Task description → Leave out the pictures and retype exactly the lines from the one with "Task: Click the add placemark pin icon" through the end of the records.

#### Given data ####

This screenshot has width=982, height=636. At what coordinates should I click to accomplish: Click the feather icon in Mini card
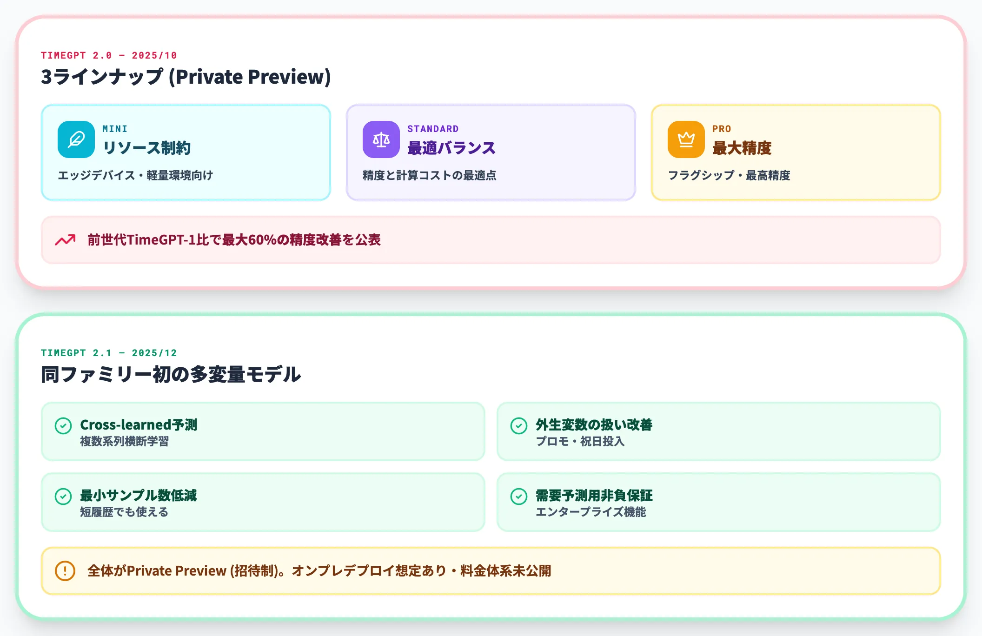click(x=76, y=139)
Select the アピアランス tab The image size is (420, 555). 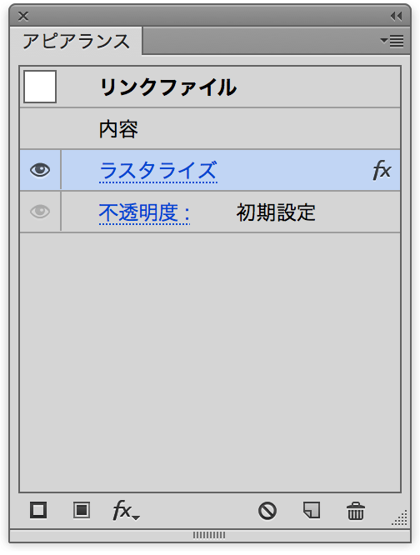tap(76, 41)
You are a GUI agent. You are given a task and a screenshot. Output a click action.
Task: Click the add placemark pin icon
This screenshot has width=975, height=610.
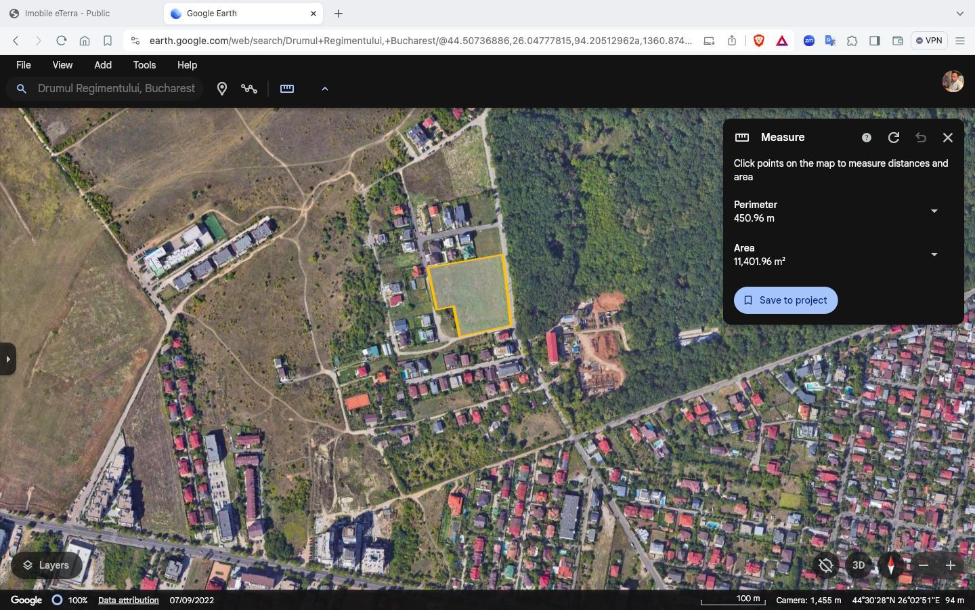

####

Written response →
Task: Click the add placemark pin icon
This screenshot has width=975, height=610.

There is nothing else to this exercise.